Consigne : Réécriture d’une microfiction de David Thomas, « Tu devrais écrire » (Un homme à sa fenêtre, éd. Anne Carrière, Paris, 2019, p. 184) dont voici le début et la fin :
« Tu devrais écrire un scénario. Tu devrais écrire des dialogues de scénarios. Tu devrais écrire pour la télé, ça paye bien. Tu devrais écrire des livres pour enfants, ça cartonne. Tu devrais écrire un bon gros roman de quatre cents pages sur un djihadiste repenti ou sur les histoire de cul de la femme d’un Premier ministre ou sur la guerre de 14 ou d’Algérie ou sur une fille violée par le chien de son oncle à onze ans, ça, c’est bien. Tu devrais écrire du théâtre. Tu devrais écrire une pièce de théâtre à succès. Tu devrais écrire une saga (…) »

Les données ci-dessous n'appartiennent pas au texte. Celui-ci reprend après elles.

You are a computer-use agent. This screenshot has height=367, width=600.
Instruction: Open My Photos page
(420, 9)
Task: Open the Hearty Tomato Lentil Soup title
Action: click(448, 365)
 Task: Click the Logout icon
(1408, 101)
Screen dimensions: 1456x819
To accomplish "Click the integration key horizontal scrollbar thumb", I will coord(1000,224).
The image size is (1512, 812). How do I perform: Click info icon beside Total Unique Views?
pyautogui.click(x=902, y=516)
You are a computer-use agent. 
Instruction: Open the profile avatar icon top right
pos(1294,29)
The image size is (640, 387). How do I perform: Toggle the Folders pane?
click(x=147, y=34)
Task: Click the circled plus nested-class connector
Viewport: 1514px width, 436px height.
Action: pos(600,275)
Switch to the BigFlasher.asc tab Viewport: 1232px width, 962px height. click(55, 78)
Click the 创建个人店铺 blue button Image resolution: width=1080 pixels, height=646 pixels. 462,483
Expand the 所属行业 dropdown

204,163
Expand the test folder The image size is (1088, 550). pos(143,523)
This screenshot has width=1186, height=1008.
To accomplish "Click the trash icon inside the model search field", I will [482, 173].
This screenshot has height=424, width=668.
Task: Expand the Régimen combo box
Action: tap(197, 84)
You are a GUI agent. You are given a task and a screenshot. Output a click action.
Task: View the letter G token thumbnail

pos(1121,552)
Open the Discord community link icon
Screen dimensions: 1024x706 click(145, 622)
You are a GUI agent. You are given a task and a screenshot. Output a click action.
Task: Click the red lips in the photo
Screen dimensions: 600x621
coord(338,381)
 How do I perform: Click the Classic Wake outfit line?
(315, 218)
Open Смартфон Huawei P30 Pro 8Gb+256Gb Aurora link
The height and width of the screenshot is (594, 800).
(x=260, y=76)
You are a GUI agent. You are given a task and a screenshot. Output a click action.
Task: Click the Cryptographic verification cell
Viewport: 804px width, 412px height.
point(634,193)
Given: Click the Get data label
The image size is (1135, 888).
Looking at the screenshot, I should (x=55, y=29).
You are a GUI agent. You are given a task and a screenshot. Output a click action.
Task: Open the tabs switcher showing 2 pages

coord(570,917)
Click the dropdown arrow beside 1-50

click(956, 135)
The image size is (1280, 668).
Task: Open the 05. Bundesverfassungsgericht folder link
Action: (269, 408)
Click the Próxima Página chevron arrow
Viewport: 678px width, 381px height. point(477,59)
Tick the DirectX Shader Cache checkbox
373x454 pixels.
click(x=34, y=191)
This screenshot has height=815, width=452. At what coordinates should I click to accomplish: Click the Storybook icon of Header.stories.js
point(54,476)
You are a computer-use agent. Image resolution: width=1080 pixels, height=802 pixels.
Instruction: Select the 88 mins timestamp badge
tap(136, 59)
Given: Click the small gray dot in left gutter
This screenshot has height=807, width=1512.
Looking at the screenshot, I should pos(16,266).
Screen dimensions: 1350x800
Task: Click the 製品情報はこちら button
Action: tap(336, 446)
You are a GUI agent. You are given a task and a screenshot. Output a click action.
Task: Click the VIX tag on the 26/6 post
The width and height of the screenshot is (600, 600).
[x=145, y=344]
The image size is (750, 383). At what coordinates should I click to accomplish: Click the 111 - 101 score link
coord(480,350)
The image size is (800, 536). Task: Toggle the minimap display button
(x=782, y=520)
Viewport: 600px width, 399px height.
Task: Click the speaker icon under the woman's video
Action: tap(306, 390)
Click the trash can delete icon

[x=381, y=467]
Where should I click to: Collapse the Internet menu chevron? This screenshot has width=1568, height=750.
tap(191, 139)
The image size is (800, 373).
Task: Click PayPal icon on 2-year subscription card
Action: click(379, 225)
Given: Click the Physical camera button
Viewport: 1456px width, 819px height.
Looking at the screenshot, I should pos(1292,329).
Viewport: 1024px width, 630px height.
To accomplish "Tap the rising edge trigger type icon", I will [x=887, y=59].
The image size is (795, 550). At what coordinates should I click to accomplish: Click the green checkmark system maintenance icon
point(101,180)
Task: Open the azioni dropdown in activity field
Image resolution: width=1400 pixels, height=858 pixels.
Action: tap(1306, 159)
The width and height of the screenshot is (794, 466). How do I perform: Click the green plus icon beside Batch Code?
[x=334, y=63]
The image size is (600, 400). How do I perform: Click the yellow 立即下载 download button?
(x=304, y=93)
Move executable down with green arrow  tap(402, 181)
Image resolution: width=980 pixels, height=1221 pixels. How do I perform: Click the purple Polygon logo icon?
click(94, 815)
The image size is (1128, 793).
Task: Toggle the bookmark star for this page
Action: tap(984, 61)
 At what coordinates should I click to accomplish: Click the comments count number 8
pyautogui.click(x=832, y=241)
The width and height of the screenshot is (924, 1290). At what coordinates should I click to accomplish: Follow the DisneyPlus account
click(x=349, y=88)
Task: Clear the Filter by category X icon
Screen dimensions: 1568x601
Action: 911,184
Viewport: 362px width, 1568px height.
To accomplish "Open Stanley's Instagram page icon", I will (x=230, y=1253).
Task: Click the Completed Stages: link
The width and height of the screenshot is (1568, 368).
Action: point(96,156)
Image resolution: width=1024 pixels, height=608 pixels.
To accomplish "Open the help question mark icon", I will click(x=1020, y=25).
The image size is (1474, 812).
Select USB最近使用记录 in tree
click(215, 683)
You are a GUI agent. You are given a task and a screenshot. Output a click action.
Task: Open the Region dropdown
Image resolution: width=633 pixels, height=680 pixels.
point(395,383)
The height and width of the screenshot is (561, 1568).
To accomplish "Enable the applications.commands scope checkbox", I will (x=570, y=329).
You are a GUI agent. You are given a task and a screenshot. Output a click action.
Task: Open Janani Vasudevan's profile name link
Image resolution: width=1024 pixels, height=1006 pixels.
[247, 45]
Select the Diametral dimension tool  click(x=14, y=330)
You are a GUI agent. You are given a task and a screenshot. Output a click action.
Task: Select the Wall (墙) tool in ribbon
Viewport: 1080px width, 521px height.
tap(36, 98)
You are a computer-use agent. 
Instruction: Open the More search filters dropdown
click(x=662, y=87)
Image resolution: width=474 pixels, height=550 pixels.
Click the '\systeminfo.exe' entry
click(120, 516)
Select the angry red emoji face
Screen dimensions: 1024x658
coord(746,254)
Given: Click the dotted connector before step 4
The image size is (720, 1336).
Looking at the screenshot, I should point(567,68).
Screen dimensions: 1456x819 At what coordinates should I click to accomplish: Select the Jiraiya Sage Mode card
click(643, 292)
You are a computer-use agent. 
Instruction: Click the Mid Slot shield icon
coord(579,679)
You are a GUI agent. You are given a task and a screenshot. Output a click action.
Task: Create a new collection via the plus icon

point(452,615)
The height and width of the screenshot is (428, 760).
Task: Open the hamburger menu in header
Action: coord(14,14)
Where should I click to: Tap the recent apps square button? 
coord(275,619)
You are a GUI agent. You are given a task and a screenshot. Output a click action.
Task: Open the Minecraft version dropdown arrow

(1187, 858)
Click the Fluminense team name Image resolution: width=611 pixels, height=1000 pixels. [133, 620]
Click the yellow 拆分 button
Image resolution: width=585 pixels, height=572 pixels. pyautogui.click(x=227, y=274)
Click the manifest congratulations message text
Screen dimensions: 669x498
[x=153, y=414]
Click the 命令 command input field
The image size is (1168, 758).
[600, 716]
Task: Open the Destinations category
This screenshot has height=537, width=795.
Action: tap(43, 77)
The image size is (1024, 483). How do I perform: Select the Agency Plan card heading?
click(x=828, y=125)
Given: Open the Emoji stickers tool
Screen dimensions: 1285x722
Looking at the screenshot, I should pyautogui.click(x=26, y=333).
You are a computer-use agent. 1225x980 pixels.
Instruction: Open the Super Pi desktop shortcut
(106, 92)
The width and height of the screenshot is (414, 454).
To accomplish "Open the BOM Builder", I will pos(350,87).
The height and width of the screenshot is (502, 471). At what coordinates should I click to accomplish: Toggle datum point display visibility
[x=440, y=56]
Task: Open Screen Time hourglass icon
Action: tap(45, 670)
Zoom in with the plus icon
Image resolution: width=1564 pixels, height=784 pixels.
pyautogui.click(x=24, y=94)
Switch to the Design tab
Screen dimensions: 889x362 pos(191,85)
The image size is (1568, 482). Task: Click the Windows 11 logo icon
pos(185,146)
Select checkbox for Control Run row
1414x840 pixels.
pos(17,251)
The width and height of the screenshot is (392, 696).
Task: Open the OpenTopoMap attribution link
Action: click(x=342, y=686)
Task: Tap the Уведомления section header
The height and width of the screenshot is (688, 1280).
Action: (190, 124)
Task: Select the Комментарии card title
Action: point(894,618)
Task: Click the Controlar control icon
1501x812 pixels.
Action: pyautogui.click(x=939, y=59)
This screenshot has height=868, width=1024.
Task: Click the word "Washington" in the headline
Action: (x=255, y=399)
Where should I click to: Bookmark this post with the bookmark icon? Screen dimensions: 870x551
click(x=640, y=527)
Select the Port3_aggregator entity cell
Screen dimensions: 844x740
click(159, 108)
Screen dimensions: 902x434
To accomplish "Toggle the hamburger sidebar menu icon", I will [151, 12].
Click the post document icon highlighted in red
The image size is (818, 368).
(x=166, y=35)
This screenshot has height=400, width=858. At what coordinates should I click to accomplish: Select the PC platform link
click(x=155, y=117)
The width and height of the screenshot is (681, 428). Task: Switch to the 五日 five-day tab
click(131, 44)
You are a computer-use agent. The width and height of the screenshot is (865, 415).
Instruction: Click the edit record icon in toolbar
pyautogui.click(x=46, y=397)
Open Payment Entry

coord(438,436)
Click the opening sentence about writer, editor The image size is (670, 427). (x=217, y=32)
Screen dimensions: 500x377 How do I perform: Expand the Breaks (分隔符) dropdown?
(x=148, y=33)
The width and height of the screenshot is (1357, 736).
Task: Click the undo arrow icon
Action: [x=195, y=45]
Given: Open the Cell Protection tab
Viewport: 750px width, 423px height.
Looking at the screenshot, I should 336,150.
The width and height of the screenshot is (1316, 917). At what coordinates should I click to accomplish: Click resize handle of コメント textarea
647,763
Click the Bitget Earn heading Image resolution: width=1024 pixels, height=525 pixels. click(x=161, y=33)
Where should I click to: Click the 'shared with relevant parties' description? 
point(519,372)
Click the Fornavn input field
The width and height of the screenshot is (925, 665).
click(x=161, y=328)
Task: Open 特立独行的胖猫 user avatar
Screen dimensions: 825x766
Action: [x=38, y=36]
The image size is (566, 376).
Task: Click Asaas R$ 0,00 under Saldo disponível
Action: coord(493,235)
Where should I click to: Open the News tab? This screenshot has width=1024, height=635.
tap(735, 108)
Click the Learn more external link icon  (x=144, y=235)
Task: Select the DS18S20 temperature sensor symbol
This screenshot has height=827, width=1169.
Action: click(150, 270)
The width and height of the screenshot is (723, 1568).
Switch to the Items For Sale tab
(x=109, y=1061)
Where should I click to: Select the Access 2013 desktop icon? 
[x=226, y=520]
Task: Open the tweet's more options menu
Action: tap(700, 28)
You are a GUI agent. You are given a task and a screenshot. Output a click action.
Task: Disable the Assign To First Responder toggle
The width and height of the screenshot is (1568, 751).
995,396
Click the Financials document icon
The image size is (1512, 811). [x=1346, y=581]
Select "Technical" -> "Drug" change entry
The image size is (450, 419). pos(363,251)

Quelle chance j’ai d’être entouré de gens qui savent où est mon salut…
Qu’elle est jolie lorsqu’elle sourit ! Qu’elle est discrète, on pourrait la croire muette ! Qu’elle est sage pour une enfant de son âge ! Quelle imagination derrière ce visage tout mignon ! Qu’elle est positive, encore plus lorsqu’elle se cultive ! Qu’elle est curieuse, j’en serais presque envieuse ! Quelle passion pour la rédaction ! Quelle facilité innée pour raconter ! Qu’elle est intelligente et indépendante ! Quelle mémoire, ah ça je ne me risquerais jamais à lui raconter mes déboires ! Quel talent pour la lecture, ne connait-elle jamais l’usure ?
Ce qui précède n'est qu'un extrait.